◆ Activity ◆
Which lines in the data below contain the word "Country"? Return each of them.

Dataset records START

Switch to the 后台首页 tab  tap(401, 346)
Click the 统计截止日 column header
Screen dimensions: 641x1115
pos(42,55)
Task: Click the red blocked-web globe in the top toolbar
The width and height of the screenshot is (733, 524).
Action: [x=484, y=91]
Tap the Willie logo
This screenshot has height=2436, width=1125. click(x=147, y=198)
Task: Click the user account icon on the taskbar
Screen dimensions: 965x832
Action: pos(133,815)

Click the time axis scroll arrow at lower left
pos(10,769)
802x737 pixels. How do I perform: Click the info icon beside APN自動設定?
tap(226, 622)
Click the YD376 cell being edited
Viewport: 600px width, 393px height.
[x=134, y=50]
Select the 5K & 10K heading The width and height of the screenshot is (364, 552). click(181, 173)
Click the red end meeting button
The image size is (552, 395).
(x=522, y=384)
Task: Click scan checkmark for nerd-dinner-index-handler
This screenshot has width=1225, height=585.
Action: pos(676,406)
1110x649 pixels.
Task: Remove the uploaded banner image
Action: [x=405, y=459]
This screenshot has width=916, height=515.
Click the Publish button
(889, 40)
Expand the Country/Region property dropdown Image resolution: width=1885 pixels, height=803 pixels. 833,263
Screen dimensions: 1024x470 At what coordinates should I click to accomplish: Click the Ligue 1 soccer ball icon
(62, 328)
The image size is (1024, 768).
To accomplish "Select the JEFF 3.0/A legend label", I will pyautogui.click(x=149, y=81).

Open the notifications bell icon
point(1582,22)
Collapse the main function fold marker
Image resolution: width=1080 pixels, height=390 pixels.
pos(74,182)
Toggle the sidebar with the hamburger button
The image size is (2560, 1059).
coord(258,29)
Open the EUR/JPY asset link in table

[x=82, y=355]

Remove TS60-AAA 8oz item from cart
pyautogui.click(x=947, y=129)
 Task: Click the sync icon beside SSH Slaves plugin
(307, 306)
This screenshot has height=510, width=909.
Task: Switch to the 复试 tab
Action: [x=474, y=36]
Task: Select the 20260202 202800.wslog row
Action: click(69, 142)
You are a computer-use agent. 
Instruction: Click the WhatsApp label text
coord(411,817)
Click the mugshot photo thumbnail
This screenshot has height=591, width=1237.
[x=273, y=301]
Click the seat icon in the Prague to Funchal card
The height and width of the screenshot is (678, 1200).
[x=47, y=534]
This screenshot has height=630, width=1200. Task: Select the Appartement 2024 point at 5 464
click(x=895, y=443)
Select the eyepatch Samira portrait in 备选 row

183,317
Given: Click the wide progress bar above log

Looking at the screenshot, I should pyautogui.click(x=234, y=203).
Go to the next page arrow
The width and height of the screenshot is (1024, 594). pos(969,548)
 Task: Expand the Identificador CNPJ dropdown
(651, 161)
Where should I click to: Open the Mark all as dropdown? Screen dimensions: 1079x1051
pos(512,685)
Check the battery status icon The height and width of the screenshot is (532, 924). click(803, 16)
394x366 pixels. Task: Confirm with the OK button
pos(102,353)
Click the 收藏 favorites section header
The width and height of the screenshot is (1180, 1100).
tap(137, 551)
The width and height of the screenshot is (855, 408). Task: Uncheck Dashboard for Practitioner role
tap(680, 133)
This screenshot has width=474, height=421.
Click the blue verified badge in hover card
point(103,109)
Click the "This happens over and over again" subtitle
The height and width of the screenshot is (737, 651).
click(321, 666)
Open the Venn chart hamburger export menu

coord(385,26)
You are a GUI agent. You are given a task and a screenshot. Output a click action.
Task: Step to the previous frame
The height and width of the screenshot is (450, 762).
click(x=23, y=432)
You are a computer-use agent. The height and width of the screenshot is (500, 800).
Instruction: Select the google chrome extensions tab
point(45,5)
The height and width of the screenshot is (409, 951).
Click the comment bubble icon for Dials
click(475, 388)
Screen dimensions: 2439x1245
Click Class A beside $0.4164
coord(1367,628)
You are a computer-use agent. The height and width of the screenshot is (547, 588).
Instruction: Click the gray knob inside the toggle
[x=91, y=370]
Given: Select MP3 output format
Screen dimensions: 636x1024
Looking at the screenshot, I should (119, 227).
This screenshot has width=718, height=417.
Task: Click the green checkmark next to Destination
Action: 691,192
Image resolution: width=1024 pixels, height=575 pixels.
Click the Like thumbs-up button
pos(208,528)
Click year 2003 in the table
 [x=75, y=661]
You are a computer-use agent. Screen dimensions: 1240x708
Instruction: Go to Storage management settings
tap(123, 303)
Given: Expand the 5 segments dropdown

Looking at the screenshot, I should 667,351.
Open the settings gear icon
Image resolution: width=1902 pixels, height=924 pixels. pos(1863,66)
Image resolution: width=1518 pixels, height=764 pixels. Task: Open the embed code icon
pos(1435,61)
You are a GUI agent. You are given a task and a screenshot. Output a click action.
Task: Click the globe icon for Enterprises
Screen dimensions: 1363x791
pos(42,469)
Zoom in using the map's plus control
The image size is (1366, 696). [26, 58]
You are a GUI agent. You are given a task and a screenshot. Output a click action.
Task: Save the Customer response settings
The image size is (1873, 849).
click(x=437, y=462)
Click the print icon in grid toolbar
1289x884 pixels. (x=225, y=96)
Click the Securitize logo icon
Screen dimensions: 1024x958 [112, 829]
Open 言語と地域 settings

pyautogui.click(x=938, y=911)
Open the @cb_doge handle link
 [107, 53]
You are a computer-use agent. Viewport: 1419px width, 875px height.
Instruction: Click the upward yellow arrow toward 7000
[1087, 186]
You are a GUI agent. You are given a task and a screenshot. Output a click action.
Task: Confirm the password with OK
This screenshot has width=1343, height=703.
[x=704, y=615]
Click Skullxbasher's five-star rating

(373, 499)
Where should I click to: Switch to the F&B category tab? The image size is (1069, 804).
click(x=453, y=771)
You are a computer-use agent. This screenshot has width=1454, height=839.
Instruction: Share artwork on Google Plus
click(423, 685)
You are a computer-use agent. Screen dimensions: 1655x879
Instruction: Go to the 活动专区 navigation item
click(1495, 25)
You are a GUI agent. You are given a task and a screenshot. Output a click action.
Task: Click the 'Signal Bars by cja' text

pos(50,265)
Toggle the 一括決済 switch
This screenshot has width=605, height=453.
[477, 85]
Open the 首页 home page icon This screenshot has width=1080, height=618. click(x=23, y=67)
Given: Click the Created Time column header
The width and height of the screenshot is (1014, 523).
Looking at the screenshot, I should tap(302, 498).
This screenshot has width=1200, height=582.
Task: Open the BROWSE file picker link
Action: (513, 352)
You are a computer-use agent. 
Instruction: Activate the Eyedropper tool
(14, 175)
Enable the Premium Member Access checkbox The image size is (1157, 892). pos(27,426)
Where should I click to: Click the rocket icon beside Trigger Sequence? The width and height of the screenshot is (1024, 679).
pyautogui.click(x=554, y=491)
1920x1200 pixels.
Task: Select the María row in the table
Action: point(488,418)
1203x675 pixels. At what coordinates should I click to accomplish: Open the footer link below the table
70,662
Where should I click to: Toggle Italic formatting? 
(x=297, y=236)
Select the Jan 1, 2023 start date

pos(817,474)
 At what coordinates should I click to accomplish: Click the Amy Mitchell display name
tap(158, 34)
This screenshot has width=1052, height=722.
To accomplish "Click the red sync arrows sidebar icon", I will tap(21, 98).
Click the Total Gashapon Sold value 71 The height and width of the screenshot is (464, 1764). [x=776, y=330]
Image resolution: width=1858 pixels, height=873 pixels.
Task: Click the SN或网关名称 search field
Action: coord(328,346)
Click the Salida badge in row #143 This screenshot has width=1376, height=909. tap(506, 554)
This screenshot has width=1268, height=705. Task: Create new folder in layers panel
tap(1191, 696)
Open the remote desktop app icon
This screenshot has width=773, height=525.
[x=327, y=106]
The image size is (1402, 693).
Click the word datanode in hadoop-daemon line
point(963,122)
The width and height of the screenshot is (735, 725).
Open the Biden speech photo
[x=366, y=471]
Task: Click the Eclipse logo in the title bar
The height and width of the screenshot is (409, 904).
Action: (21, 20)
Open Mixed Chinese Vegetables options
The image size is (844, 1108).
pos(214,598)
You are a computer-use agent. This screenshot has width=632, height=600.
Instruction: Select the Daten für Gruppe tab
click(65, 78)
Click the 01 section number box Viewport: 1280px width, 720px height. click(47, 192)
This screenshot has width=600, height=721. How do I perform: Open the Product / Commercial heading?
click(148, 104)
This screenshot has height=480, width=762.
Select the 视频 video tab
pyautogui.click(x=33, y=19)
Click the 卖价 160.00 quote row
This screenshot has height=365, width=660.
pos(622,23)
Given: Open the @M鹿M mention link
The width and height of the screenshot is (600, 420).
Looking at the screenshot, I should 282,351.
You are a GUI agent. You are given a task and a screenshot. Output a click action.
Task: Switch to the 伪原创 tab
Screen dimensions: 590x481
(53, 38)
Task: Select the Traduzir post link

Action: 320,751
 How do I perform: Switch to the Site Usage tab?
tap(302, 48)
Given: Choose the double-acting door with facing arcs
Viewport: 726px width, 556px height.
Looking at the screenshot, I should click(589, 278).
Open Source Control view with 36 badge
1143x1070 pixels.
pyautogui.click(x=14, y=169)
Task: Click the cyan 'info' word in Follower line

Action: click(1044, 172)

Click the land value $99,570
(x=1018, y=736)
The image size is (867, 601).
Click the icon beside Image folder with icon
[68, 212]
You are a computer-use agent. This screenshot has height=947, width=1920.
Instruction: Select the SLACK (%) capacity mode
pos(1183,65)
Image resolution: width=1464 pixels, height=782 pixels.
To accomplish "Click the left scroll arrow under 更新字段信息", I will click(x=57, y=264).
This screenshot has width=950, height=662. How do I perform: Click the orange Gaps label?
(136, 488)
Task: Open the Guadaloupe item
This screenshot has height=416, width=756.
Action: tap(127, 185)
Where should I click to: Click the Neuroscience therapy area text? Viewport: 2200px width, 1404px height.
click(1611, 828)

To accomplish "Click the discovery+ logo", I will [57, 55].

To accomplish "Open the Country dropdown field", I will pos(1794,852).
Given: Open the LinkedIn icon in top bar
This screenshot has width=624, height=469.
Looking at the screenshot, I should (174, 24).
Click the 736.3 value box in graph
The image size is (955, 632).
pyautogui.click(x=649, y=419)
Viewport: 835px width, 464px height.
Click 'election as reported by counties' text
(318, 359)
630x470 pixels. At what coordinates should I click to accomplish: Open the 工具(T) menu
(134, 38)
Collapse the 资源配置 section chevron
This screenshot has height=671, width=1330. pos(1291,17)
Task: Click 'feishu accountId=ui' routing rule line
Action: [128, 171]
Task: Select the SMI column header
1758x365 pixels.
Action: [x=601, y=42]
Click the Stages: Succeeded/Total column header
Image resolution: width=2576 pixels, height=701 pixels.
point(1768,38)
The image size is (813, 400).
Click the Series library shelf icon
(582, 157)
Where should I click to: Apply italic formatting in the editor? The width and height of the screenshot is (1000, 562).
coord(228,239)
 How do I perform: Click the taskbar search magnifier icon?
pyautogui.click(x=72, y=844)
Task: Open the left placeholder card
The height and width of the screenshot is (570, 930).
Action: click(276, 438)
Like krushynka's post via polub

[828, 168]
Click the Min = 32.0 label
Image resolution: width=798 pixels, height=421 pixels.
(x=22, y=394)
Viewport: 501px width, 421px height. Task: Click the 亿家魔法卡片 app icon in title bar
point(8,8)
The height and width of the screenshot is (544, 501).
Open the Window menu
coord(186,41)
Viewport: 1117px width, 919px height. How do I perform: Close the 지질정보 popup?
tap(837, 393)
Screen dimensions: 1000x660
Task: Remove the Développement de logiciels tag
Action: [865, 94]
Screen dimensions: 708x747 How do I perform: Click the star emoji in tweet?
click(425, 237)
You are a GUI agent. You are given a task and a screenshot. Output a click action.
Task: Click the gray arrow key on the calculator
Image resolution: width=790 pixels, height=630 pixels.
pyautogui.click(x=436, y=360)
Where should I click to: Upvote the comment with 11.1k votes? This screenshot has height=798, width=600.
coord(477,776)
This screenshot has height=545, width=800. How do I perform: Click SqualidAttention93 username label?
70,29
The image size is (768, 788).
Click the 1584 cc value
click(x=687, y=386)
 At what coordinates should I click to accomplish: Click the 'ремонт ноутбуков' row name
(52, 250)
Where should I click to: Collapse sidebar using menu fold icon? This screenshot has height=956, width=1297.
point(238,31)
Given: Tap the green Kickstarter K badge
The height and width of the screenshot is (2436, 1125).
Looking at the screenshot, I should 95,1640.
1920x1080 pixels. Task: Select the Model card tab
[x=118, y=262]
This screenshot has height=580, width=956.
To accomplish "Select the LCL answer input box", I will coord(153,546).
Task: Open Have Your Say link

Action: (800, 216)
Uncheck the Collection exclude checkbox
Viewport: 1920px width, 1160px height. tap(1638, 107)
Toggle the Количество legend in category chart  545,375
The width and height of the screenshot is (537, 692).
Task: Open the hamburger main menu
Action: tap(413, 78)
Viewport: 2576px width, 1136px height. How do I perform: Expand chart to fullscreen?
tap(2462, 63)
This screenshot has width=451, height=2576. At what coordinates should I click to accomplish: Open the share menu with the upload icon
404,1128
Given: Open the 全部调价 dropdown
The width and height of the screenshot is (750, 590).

Dataset records END

◆ Solution ◆
Expand the Country/Region property dropdown Image resolution: width=1885 pixels, height=803 pixels. 833,263
To accomplish "Open the Country dropdown field", I will pos(1794,852).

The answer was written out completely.